Load Dataset

We will continue using the simulated dataset credit for demonstration. The dataset contains the information of a large number of credit card holders1.

credit <- read.csv('https://albums.yuanting.lu/sta126/data/credit.csv')

Dataset Overview

  1. How large is this dataset?
dim(credit) # The dimension (rows by columns) of the dataset
  1. What are the variables (columns) in the dataset?
names(credit)
  1. Which of the variables are categorical? Which ones are numerical? We can take a peek of the dataset by viewing its first a few rows (e.g., first 10 rows).
head(credit, 10) # The head function shows the first a few rows of the dataset.

Dataset Summary

  1. Create a frequency table for a variable.2
table(credit$Student) 

To convert the frequency table to a relative frequency table, we can divide the numbers in the table by the total number of customers in the data set.
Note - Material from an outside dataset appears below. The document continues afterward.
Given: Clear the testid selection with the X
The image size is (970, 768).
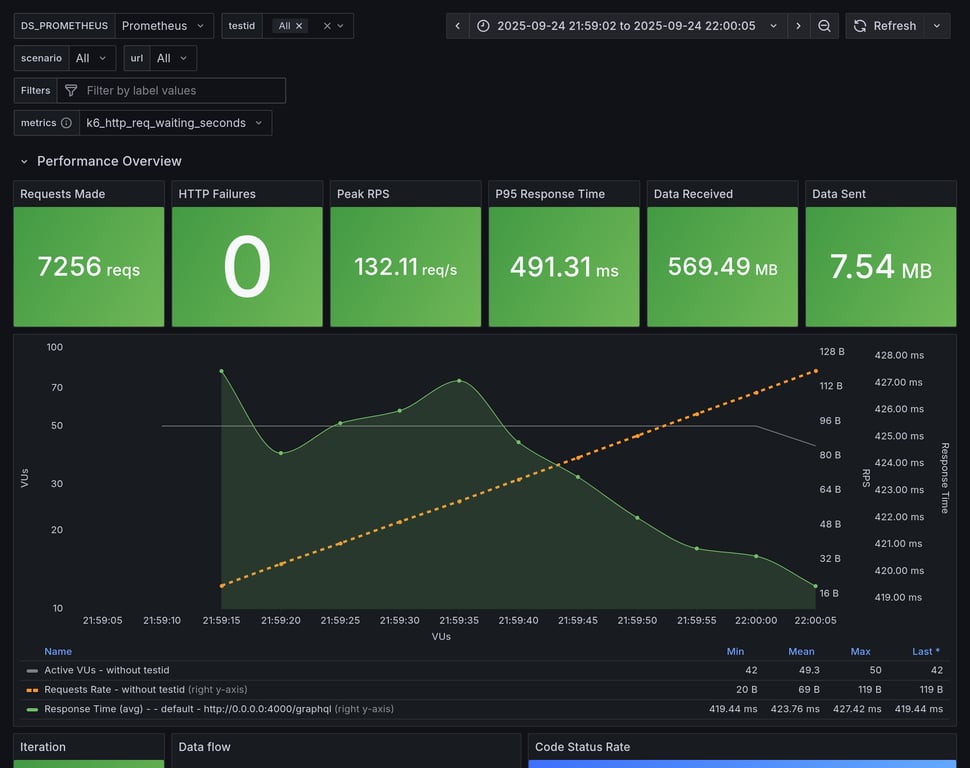Looking at the screenshot, I should pyautogui.click(x=326, y=26).
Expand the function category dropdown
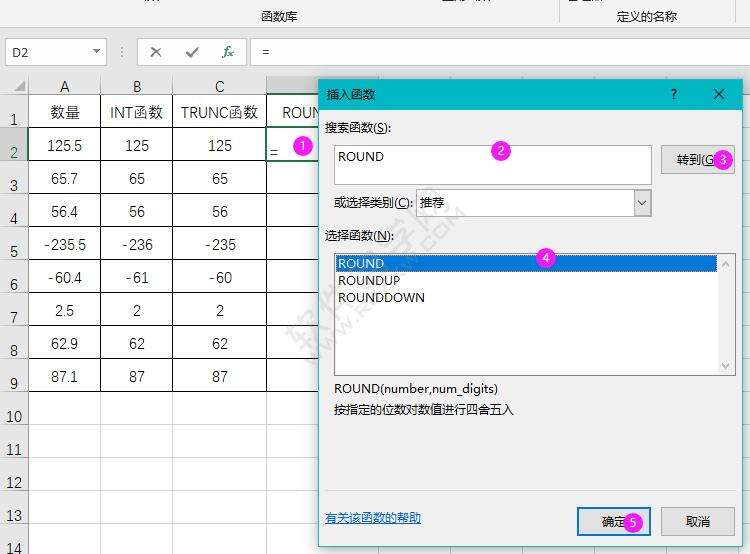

If you remember the total number of customers is 400, do table(credit$Student) / 400. Otherwise, we can use the length function to calculate the total so that we do table(credit$Student) / length(credit$Student).

  1. Create a pie chart.
freq <- table(credit$Student) 
pie(freq, main = "Student Status")

  • The code is equivalent to pie(table(credit$Sstudent)).
  • The arrow sign (<-) in the first line of this code chunk deposits contents on the right-hand side of the arrow (i.e., the student status frequency table) to R variable on the left-hand side of the arrow (i.e., freq), so that from now on if we need the frequency table, we simply call freq instead of typing table(credit$Student) over and over again.
  • The option main = “Student Status” adds a title to the graph.
  1. Create a bargraph. We have already assigned freq to be the frequency table in the previous code chunk, so we can continue using it.
barplot(freq, main = "Student Status")

Practice Make the y-axis display relative frequency.


[Plus] Graphic Skills +

  • Customized colors.
    • The col = c(“lightblue”, “lightcoral”) option provides two colors to the graph.
    • The c function combines its arguments (e.g., “lightblue”, “lightcoral”) and creates a list.
  • Customized group tags.
    • The labels option allows us to change the group tags in a pie chart.
    • The names option allows us to change the group tags in a bar graph.
  • Customize text labels on the y-axis.
    • The ylab option allows us to change the text label on the y-axis.
  • Use lines to shade bars and slices.
    • The density option provides the density of line segments to each bar or slice.
    • The angle option sets the angles of the line segments (in degrees).
freq <- table(credit$Student) / length(credit$Student)
pie(freq, 
    col = c("lightblue", "lightcoral"), 
    labels = c("Non-student", "Student"), 
    main = "Student Status")

barplot(freq, 
        density = c(20, 10), 
        angle = 60, 
        names = c("Non-student", "Student"), 
        ylab = "Relative Frequency", 
        main = "Student Status") 



  1. Gareth James, Daniela Witten, Trevor Hastie, Robert Tibshirani. (2013). An introduction to statistical learning : with applications in R. New York: Springer.↩︎

  2. summary(credit$Student) also works. The summary and table function are equivalent for categorical variables.↩︎